Soepardjo, lahir di Sokaraja, 12 Agustus 1926. Pendidikan Seskoad Bandung. Saat menjadi gubernur Jawa Tengah, kiprahnya yang spektakuler ialah menjadikan Jawa Tengah sebagai Benteng Pancasila dan Basis Pembangunan.
Beberapa pendapa kabupaten/kantor Bupati dibangun demi peningkatan pelayanan masyarakat. IAIN Walisongo yang semula di Jalan Ki Mangunsarkoro diboyong ke Jalan Ngaliyan. Sementara, Mardiyanto yang lulusan Akademi Militer Nasional tahun 1970 itu tepat dipilih Presiden SBY mengemban amanah menggantikan M Ma’ruf.
Selama menjabat sebagai gubernur periode 1998-2008, pria kelahiran Surakarta, 21 November 1946 ini mampu membawa Provinsi Jawa Tengah menjadi kondusif, aman, dan pencapaian hasil pembangunan menggembirakan.
Lihat! Pembangunan masjid terbesar di Jateng, yakni Masjid Agung Jawa Tengah (MAJT) yang menelan biaya ratusan miliar rupiah pun selesai dengan ditandai peresmian oleh Presiden Susilo Bambang Yudhoyono, 11 November 2006 lalu.

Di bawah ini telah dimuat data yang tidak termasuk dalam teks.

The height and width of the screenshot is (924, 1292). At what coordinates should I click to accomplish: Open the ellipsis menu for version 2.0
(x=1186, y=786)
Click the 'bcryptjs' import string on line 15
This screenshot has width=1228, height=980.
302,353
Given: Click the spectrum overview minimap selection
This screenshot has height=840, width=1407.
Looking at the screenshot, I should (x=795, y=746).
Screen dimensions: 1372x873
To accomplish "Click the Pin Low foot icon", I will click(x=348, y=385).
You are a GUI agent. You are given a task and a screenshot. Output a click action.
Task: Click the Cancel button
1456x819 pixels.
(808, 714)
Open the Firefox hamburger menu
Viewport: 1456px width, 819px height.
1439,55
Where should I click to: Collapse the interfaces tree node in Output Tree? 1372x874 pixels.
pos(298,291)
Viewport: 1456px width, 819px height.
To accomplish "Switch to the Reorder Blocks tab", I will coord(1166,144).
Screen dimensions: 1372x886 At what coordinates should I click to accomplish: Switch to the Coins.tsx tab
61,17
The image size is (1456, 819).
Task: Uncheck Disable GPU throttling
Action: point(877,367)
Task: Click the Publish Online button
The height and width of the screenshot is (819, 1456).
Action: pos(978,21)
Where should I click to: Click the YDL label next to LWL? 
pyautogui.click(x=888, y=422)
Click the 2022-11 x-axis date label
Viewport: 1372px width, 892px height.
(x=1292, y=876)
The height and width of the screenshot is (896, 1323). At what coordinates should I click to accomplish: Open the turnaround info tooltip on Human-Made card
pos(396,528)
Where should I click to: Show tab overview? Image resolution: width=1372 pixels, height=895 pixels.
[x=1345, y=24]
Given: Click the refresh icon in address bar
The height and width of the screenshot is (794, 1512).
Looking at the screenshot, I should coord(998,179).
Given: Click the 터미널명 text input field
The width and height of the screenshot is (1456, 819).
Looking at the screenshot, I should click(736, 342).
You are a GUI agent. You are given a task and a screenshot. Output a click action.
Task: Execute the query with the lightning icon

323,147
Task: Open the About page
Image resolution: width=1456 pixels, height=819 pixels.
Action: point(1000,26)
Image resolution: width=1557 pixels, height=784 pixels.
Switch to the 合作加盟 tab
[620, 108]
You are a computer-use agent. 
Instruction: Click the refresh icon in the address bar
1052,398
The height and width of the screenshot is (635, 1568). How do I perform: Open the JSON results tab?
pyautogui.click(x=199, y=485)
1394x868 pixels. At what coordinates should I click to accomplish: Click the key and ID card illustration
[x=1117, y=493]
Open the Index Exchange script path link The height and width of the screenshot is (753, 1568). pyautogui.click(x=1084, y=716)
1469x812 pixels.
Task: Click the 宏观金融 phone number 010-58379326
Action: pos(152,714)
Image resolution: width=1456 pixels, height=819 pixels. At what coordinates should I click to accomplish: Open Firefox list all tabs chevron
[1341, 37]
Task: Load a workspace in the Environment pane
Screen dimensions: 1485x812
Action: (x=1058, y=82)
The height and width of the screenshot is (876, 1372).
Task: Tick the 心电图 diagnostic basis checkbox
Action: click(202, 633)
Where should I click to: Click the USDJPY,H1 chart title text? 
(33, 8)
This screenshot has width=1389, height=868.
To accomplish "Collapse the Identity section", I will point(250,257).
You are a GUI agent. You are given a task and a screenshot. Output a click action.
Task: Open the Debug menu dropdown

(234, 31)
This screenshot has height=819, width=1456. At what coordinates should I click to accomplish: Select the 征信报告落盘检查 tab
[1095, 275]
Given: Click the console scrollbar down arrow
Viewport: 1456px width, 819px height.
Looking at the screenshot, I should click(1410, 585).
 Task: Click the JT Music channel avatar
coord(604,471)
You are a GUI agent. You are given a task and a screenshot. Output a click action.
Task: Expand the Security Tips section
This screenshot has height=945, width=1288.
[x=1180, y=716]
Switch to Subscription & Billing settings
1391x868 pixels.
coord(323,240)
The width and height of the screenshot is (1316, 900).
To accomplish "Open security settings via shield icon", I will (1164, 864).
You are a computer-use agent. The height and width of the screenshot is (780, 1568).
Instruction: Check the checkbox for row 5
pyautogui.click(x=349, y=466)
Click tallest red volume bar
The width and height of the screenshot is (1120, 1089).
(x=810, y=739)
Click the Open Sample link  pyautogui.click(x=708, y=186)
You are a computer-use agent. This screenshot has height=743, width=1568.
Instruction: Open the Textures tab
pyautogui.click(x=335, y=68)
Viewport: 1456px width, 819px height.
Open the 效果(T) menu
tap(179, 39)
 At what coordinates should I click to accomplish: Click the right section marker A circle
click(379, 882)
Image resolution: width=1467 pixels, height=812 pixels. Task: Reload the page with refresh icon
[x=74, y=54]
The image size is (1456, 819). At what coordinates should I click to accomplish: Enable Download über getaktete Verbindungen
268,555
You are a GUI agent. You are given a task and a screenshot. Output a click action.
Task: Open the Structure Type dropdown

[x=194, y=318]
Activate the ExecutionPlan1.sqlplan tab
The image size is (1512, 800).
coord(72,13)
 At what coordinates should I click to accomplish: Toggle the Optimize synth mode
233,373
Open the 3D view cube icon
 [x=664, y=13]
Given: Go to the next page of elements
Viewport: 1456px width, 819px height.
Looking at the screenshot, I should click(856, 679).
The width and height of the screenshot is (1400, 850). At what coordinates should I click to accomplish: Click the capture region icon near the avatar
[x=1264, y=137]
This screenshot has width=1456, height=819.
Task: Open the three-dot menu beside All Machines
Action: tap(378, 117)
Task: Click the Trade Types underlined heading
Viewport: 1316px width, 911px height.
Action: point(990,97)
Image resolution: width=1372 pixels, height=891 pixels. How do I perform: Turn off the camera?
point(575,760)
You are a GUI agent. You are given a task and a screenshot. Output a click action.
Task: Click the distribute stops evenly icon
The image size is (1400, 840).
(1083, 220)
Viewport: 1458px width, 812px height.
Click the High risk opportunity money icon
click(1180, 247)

Sebentar lagi akan terealisasi tol Semarang-Solo, yang telah ditandai dengan terbentuknya konsorsium antara PT Jasa Marga dan PT Sarana Pembangunan Jawa Tengah (SPJT) dengan nama PT Trans Marga Jateng.
Isyarat Pamitan
Sejak awal banyak yang menduga karier mantan Panglima Kodam IV/Diponegoro (1997-1998) itu bakal cemerlang. Saat tasyakuran peringatan HUT Ke-62 RI dan Hari Jadi Ke-57 Jateng di Gradhika Bakti Praja Jl Pahlawan, beberapa waktu lalu secara tersirat dia berpamitan.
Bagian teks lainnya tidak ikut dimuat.